[Extracted records]
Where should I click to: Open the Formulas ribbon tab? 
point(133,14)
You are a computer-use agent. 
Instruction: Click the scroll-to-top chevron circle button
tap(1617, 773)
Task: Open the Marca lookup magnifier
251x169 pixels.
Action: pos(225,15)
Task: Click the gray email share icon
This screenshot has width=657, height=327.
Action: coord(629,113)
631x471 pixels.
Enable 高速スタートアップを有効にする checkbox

[What to work on]: Output the records above as a Markdown table with columns headed Row and Line, numbering each line and leaving out any blank lines.

[Worked solution]:
| Row | Line |
|---|---|
| 1 | Where should I click to: Open the Formulas ribbon tab?  |
| 2 | point(133,14) |
| 3 | You are a computer-use agent.  |
| 4 | Instruction: Click the scroll-to-top chevron circle button |
| 5 | tap(1617, 773) |
| 6 | Task: Open the Marca lookup magnifier |
| 7 | 251x169 pixels. |
| 8 | Action: pos(225,15) |
| 9 | Task: Click the gray email share icon |
| 10 | This screenshot has width=657, height=327. |
| 11 | Action: coord(629,113) |
| 12 | 631x471 pixels. |
| 13 | Enable 高速スタートアップを有効にする checkbox |